### PASSAGE DU TEXTE

Ce hazard prend sa source dans d’heureuses habitudes qu’on nomme
dispositions. Ces habitudes consistent à conserver dans les mouvemens
la souplesse naturelle, on ne perd cette souplesse qu’à l’occasion
de certaines préoccupations qui portent à se presser, à se gêner,
à se forcer. Ces préoccupations naissent généralement des différents
objets qui concourent à l’exécution, et qui se présentent en foule
avant qu’on puisse les démêler : le trop de vivacité, le
trop d’empressement, la connoissance du but font qu’on veut trop
tôt y atteindre ; le maître même y contribue le plus souvent,
faute se sçavoir ralentir à propos l’ardeur d’un commençant. On
est surpris après cela d’avoir longtemps pratiqué sans succès,
on ne sçait à quoi s’en prendre, et c’est pour lors que la nature
n’est point épargnée.
Le
défaut de souplesse est occasionné par une infinité d’accidens
simplement sensibles, ou sensibles et visibles en même tems ;
par exemple, celui qui chevrotte une cadence en chantant, doit
sentir qu’il force le vent, et qu’il serre le fond de la bouche,
je veux dire la glotte : on le sent et on le voit de plus
dans la main et dans les doigts, lorsqu’on bat de même cette cadence
sur un instrument ; mais bien plus, une grimace, une contrainte
dans quelque partie du corps que ce soit, une main trop serrée,
des doigts trop pressés, trop écartés, trop allongés, trop courbés,
le corps déplacé, un mouvement involontaire ; enfin mille
moyens s’offrent pour faire sentir et apercevoir qu’on n’est pas
encore au point désiré pour le bon exercice de la voix comme de
l’instrument : et de pareils indices doivent engager à se
rechercher jusqu’à ce qu’ils ne se présentent plus.
On
doit assez juger par là, combien la bonne grace influe dans la
parfaite exécution ; aussi en est-elle inséparable. Tout
doit également y concourir, la perfection l’occasione, le moindre
vice la détruit.
Comme
la bonne grace est un des principaux objets de la danse, c’est
avec raison que le bon Maître n’y occupe d’abord son écolier que
des mouvements et des pas jusqu’à ce qu’il en possède tellement
la pratique, qu’il ne soit plus obligé d’y porter son attention,
lorsqu’il s’agit de lui prescrire les moyen de se procurer cette
bonne grace. Il en est de même pour les exercices des armes, de
monter à cheval, etc. comme s’en sont expliqués avec moi les plus
fameux maîtres de ces Arts.

######
### LISTE DES LIGNES

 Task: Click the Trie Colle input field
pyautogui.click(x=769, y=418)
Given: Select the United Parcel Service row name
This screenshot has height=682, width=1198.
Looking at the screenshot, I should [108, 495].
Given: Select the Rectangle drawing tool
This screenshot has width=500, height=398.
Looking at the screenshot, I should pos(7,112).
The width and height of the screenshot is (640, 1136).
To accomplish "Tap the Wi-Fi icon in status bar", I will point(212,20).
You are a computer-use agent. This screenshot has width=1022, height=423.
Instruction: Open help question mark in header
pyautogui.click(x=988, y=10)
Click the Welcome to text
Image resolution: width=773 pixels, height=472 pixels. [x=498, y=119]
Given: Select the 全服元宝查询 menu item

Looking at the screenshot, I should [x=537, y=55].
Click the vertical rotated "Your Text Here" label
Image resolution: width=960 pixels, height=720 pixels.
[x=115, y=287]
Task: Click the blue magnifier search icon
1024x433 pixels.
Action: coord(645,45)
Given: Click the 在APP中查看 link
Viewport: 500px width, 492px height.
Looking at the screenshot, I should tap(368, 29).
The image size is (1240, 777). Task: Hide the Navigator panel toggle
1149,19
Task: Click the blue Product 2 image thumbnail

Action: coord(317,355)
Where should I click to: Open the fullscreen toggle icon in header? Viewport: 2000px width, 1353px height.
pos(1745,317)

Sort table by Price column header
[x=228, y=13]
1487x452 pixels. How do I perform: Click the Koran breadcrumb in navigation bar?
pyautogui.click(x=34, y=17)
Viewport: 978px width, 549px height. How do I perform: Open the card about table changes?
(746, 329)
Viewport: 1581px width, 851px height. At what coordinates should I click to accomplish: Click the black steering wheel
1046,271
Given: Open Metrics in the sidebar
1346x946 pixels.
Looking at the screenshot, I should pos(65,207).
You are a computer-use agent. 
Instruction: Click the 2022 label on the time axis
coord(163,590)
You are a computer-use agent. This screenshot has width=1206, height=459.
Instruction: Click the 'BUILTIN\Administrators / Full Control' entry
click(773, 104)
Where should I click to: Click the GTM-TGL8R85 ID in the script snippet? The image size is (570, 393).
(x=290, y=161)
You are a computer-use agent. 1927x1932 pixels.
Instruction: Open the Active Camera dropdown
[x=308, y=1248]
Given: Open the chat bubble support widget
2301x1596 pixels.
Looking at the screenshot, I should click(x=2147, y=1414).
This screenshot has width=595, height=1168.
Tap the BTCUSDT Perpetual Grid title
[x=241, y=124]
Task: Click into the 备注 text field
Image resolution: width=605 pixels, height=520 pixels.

######

VOTRE OBJECTIF
Donnez, s'il vous plaît, la suite du passage sur la souplesse et la bonne grâce dans l'exécution, en commençant juste après sa dernière phrase.

LA RÉPONSE
Suivons
donc ces modèles que nous avons journellement sous les yeux, figurons-nous
bien qu’il en est de la glotte et des autres parties du gosier,
qui contribuent à la formation du son, et à la flexibilité de
la voix, comme des bras et des jambes pour la danse, et des mains
pour les instrumens ; et songeons à procurer à chacune de
ces parties, toute la précision et toute la facilité dont elles
sont capables dans leurs mouvemens, avant que de nous livrer à
une exécution à laquelle elles ne pourroient se prêter dans quelque
contrainte ou effort.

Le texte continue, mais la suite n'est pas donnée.